Après des années de conflit, les services médicaux et le système judiciaire somaliens, y compris la police et les tribunaux, sont très mal équipés pour soutenir et porter assistance aux victimes de violences sexuelles, a souligné Human Rights Watch. Il en résulte que de nombreuses femmes et jeunes filles subissent ce que l'expert indépendant de l'ONU sur les droits de l'homme en Somalie appelle une « double victimisation » – tout d'abord le viol ou l'agression sexuelle elle-même, puis l'incapacité des autorités à rendre une justice effective ou à fournir une assistance médicale et sociale.

Maryam, une mère célibataire âgée de 37 ans qui a subi un viol collectif dans son abri de fortune, est la seule victime interrogée par Human Rights Watch qui ait tenté de porter plainte auprès de la police. Mais au poste de police, les agents l'ont humiliée alors qu'elle perdait du sang du fait des blessures subies pendant le viol.

« Avant de me laisser partir, ils m'ont dit que je devais nettoyer le sol à l'endroit où j'avais saigné », a-t-elle dit. « Je me suis assise, ils m'ont donné une brosse et j'ai nettoyé par terre.»Elle n'est jamais retournée au poste de police pour le suivi de sa plainte, ni pour déclarer un second viol collectif subi trois mois plus tard.

D'autres femmes ont décrit les conséquences économiques permanentes des viols sur leurs vies et comment le gouvernement et les bailleurs de fonds pourraient les aider. « Le défi pour les femmes en Somalie, ce n'est pas seulement la violence », a déclaré Sahra, qui a été poignardée et violée en juillet alors qu'elle ramassait du petit bois pour la cuisson. « Désormais, je ne suis plus assez forte pour effectuer le travail manuel que je faisais avant d'être violée. Nous avons besoin de davantage de programmes qui nous apportent un capital nécessaire pour démarrer des activités de rechange.»

Human Rights Watch a appelé le gouvernement somalien à prendre un certain nombre de mesures essentielles.

L'organisation a notamment recommandé de déployer en nombre suffisant des agents de police compétents et bien formés, incluant des femmes, chargés d'assurer la sécurité des communautés déplacées; de faire en sorte que dans le cadre des services médicaux et sociaux, un soutien psychologique, social, économique et médical adéquat soit fourni aux femmes et aux filles qui tentent de se remettre de violences sexuelles; et de promouvoir l'égalité des sexes par l'éducation, par l'autonomisation des femmes dans les domaines politique, social et économique, et par leur participation à la vie politique.

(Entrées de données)
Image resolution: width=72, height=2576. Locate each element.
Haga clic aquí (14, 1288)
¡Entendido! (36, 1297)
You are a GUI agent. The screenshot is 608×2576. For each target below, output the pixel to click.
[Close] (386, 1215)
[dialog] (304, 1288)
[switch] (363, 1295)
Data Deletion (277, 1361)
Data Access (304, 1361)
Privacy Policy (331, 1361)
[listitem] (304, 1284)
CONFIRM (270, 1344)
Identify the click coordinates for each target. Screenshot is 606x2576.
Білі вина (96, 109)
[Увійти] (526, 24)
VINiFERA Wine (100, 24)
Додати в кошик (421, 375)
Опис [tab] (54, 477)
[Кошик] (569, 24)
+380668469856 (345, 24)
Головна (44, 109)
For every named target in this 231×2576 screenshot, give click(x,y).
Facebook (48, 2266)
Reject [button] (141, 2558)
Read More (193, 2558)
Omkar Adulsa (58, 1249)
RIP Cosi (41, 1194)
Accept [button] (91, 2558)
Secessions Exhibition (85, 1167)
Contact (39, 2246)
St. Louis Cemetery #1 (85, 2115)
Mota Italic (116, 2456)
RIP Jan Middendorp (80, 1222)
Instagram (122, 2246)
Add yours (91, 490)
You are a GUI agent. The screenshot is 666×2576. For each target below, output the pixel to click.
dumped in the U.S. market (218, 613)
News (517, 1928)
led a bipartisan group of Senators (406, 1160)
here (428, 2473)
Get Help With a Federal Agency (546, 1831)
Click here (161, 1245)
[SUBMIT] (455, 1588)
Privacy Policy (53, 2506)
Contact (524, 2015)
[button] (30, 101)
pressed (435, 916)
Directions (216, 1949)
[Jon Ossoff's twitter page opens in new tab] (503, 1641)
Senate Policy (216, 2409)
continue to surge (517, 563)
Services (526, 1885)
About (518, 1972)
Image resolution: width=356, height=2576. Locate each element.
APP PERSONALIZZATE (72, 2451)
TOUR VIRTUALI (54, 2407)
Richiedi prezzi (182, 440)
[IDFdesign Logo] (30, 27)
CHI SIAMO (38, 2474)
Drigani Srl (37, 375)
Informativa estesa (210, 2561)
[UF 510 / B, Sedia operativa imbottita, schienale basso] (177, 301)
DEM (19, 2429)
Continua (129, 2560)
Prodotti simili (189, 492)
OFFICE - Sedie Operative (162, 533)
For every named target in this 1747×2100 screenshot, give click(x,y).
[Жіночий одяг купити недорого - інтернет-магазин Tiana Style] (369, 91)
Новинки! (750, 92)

CONSIGNE:
Traduisez en anglais cette phrase du texte sur les violences sexuelles en Somalie : « Mais au poste de police, les agents l'ont humiliée alors qu'elle perdait du sang du fait des blessures subies pendant le viol. » Ce matériau ne sert à rien ici.

VOTRE RÉPONSE:
But at the police station, the officers humiliated her while she was bleeding from the injuries she had suffered during the rape.